To write about the more-than-human world is to insist that it matters enough to remember, to translate its presence into narratives that humans can hold. Literature turns observation into understanding, into empathy; it restores agency to beings that we can no longer meet. Words become a vessel through which ecologies continue to breathe. Equally, conservation is a kind of storytelling. While science measures populations and ranges on maps, conservationists also rely on narratives that explain why this species matters, what its future might hold, and the impact its loss would have if it were to disappear from Earth today. The stories we tell determine what we choose to protect. A wolf is only evil because a bedtime story told us so. Every habitat restored and every species reintroduced begins as an act of imagination, where a belief is held that a damaged landscape can remember itself, that an ecosystem can return to resembling wholeness.

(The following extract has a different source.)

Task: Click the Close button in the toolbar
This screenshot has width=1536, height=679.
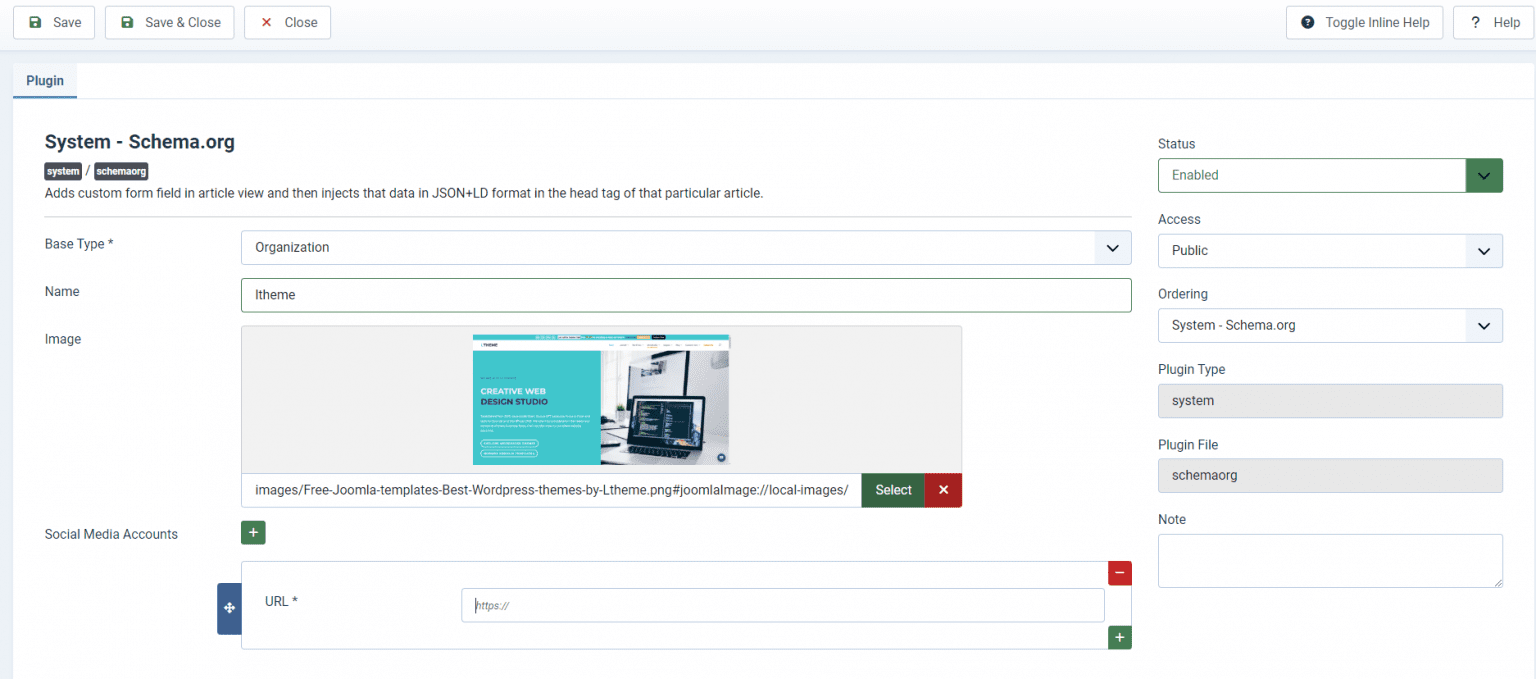Action: coord(287,22)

In this sense, specimens, literature and conservation form a triad of voices. The specimens hold the physical memory, and it is the literary animations that give meaning to that memory. Conservation then turns this meaning into action. Each responds to the other, and together, they create a chain of influence, a lineage of attention. To write about the natural world, especially what is lost, is to participate in this lineage by refusing the idea that absence is the end of their story. In the hands of writers, ecologists, curators and archivists, the forgotten natural world becomes heard again. Even extinction does not silence everything; it leaves traces of scales, pigment, stories, and warnings. Literature and conservation give voice, not by speaking for the tree of beings, but by carving space in which their presence can still be felt and kept alive. They teach us to listen, not just to specimens under glass, but to the living world struggling beyond the museum doors.  

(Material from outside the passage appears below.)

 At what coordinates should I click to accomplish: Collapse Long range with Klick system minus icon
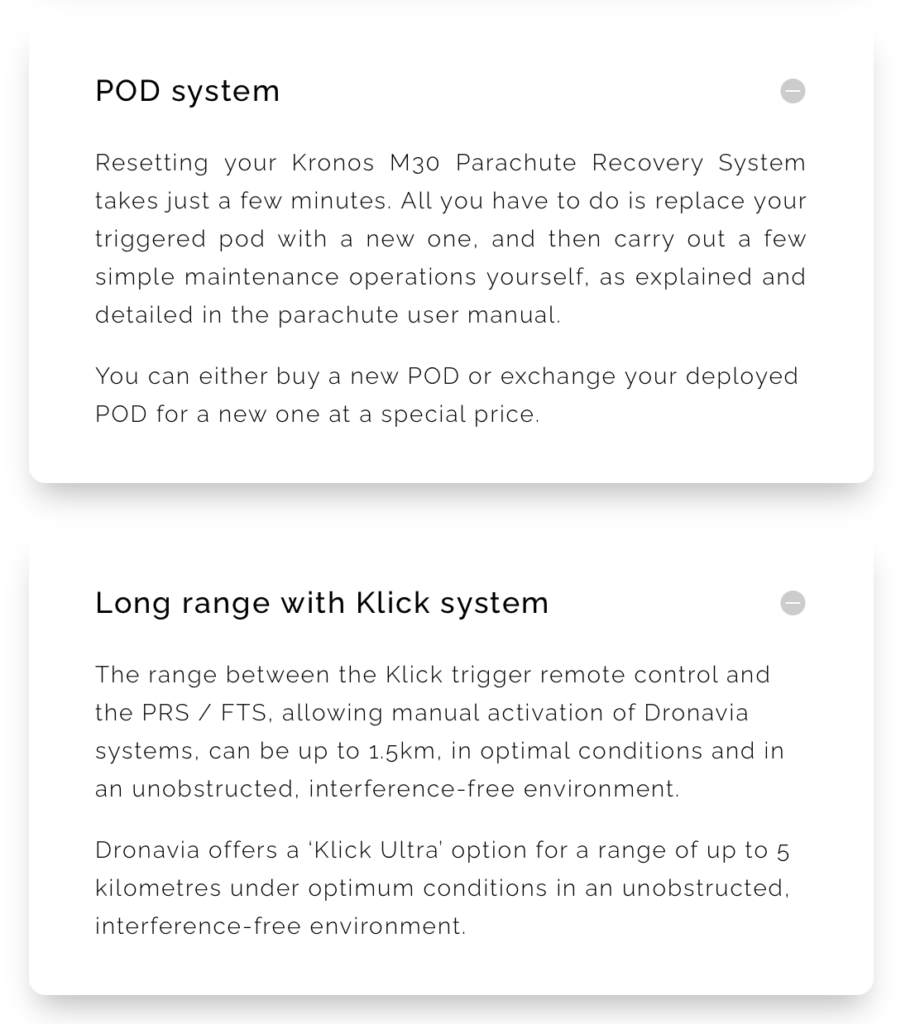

As I leave the galleries and step back into the entrance hall, the hush of the museum lingers. The world outside feels different now. It's as though the specimens have lent me their senses, a quiet gift. The butterflies, the dodo, the creatures held in glass, they don’t exist only to mark what has gone, but to sharpen our awareness of what remains. Their stories return us to the present with clearer attention, the kind that can recognise beauty before it slips past us. This is important because, despite being vulnerable, the natural world is not silent. Moths still gather around porch lights, the spider is still an artist, and seedlings push cracks in the pavement. Conservationists amplify these fragile signals, and literature carries them further. When we choose to listen, truly listen, we join them in this tapestry of life that we are a part of.

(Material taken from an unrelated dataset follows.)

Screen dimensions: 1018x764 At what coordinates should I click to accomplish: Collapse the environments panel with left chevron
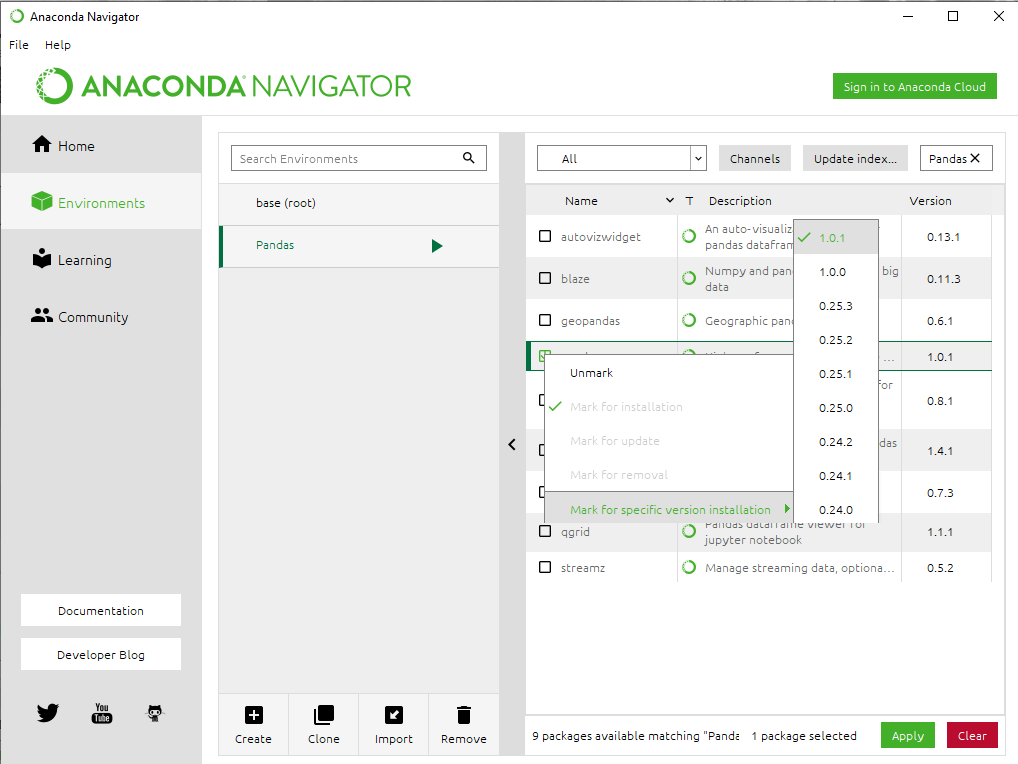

Outside, I'm greeted by the autumn sun. I'm peaceful, but something in me has shifted. I notice how the living world threads itself through every gap. How the wren trills and the leaves dance. I'm struck by how much wilderness remains, woven into the ordinary and not seen by so many. What the specimens offered wasn’t a lesson in loss, but an invitation to pay attention as though their stillness sharpened my senses. The forgotten world isn’t sealed behind glass; it's here, persistent and surprising, waiting for us to see it. Noticing matters because to notice these things is a form of participation, a quiet alignment with life. The museum is a preservation of beauty, wisdom and science, holding a door and giving life meaning, and a voice to what's gone, and where we need to pay attention.